Quevedo fue hijo de una familia cortesana, lo que facilitó su contacto temprano con los círculos de poder. Sufría una serie de dolencias físicas: era miope y cojo, lo que sumado a un carácter violento, tímido y mordaz, lo convirtió en un hombre aislado pero lúcido, refugio y estandarte de las letras. Estudió Humanidades en Alcalá de Henares y Teología en Valladolid, donde comenzó a gestarse la mítica rivalidad con Góngora, tan literaria como personal.
Su vida pública fue igualmente intensa: secretario y agente del duque de Osuna, político en los intrincados meandros cortesanos, caballero de la Orden de Santiago, y víctima frecuente del exilio y la prisión debido a sus disputas y sus sátiras. Conoció los extremos del poder y del bajo mundo, y su existencia estuvo teñida por un pesimismo lúcido, reflejo de la España convulsa de su tiempo.
Quevedo fue el gran representante del conceptismo: su dominio del lenguaje, el alarde retórico y el juego intelectual desafiaron el convencionalismo de la época y opusieron ingenio a la ornamentación del culteranismo gongorino.
Cultivó todos los géneros: sonetos de amarga trascendencia y dolor, letrillas y romances mordaces, ensayos morales y políticos, y obras en prosa tan emblemáticas como «La vida del Buscón (o Historia de la vida del Buscón, llamado don Pablos; ejemplo de vagamundos y espejo de tacaños)».
Su producción oscilaba desde la sátira feroz hasta las meditaciones filosóficas y religiosas; la huella existencial de la muerte, el tiempo y el sentido del vivir resuena en cada uno de sus versos.
Uno de sus sonetos más universales, “Amor constante más allá de la muerte”, se enseñorea en la historia de la poesía española:
«Cerrar podrá mis ojos la postrera
sombra que me llevare el blanco día,
y podrá desatar esta alma mía
hora, a su afán ansioso lisonjera;
mas no de esotra parte en la ribera
dejará la memoria, en donde ardía:
nadar sabe mi llama el agua fría,
y perder el respeto a ley severa.
Alma, a quien todo un Dios prisión ha sido,
venas, que humor a tanto fuego han dado,
médulas, que han gloriosamente ardido,
Su cuerpo dejará, no su cuidado;
serán ceniza, mas tendrá sentido;
polvo serán, mas polvo enamorado».

Entradas de datos almacenadas:
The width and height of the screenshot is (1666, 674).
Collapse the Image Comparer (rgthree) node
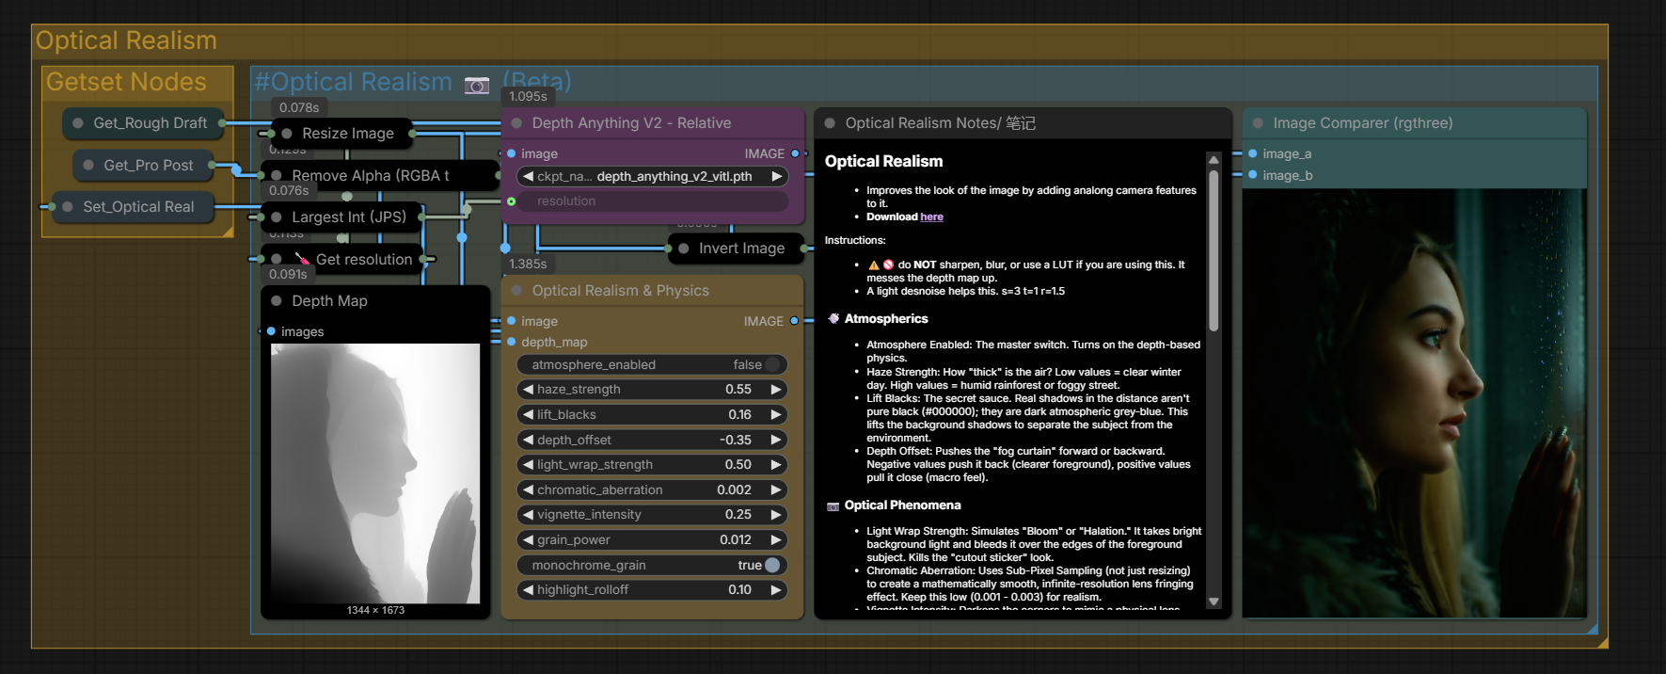point(1258,123)
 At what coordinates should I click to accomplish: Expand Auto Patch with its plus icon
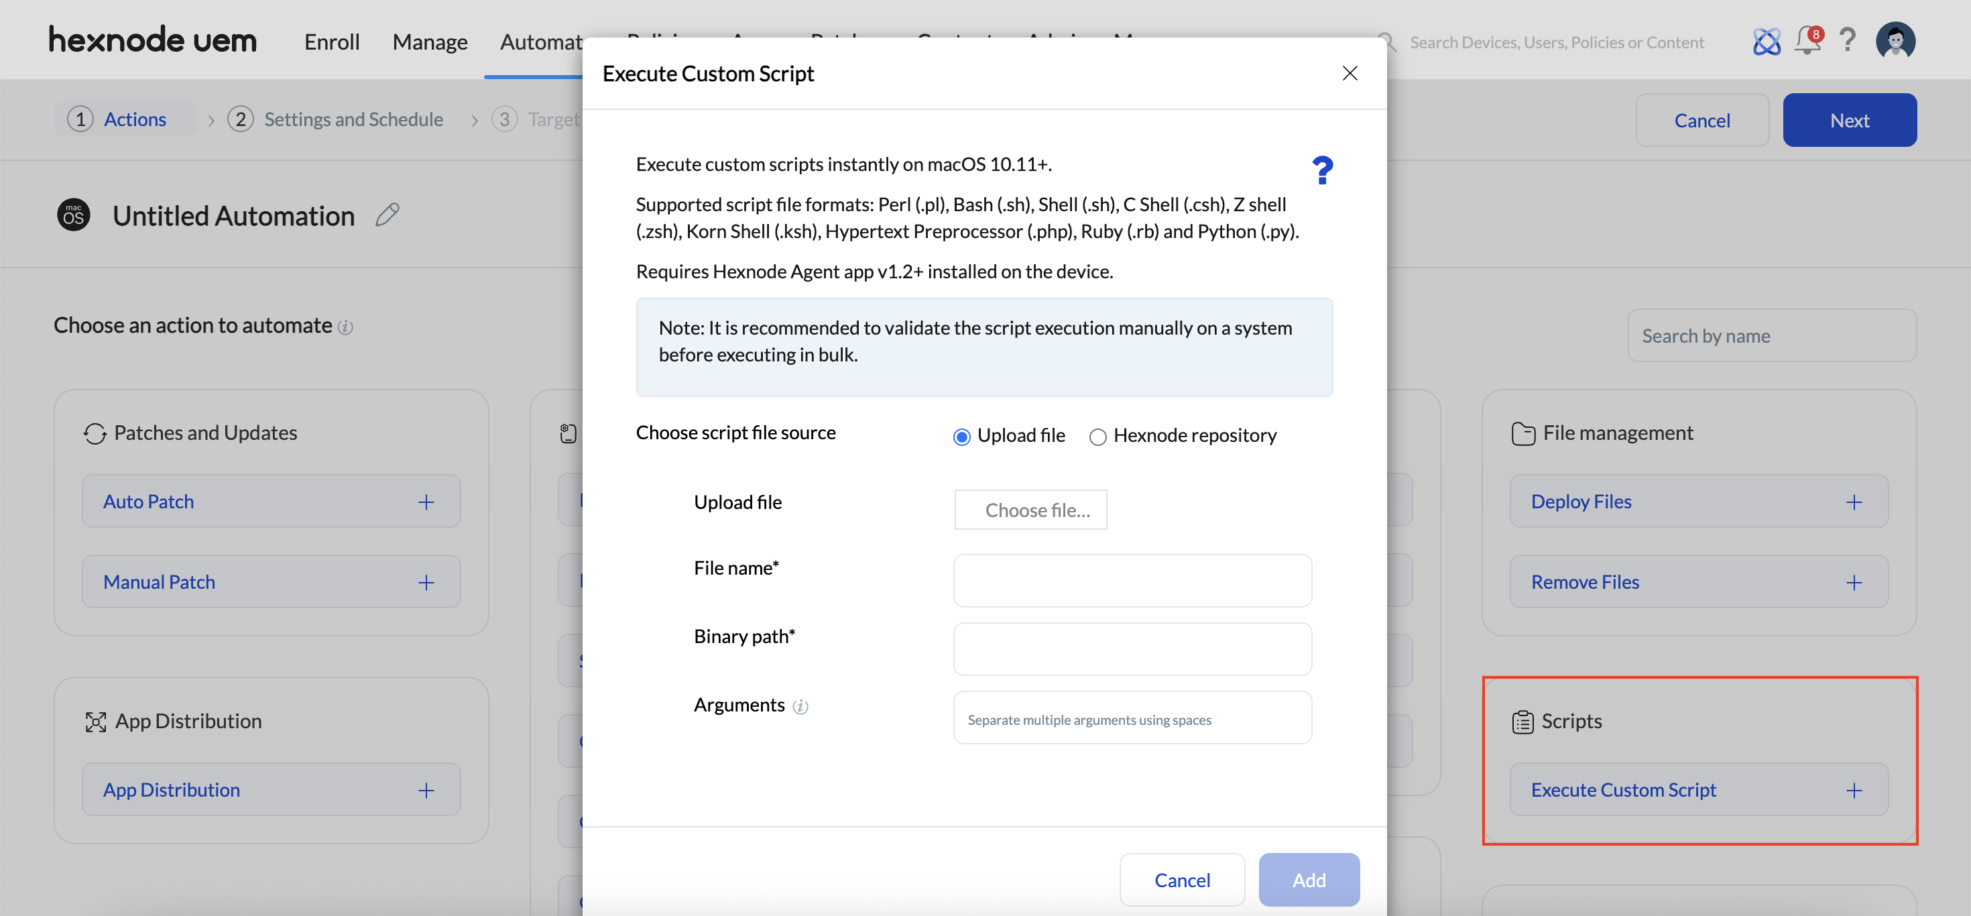coord(426,502)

* [TUS TAREAS]
A: Según el texto sobre Quevedo, ¿en qué ciudad estudió Teología?
B: Prosigue el texto sobre Quevedo a partir del último verso citado.

* [RESPUESTAS POR TAREA]
A: En Valladolid.

B:
Quevedo era un hombre de costumbres austeras y excentricidad intelectual: viajaba a menudo con más de cien libros y llegó a reunir una biblioteca personal que superaba los cinco mil ejemplares, todo un tesoro en pleno siglo XVII. Sufrió el acoso durante la infancia por su cojera y miopía; de hecho, la Real Academia Española recoge hoy el término “Quevedos” para designar las gafas redondas sostenidas por la nariz, en homenaje a las que él utilizaba.
Su mordacidad no lo abandonó ni en el umbral de la muerte: preguntado por un amigo si debía pagar músicos para su entierro, Quevedo respondió: «La música, páguela quien la oyere».
Enfermo y agotado tras una vida de pasiones y luchas, Quevedo se retiró a Torre de Juan Abad, pero marchó finalmente a Villanueva de los Infantes en busca de médico y botica, lugares que no existían en Torre. Allí, en el convento de los Dominicos, dictó sus últimas disposiciones.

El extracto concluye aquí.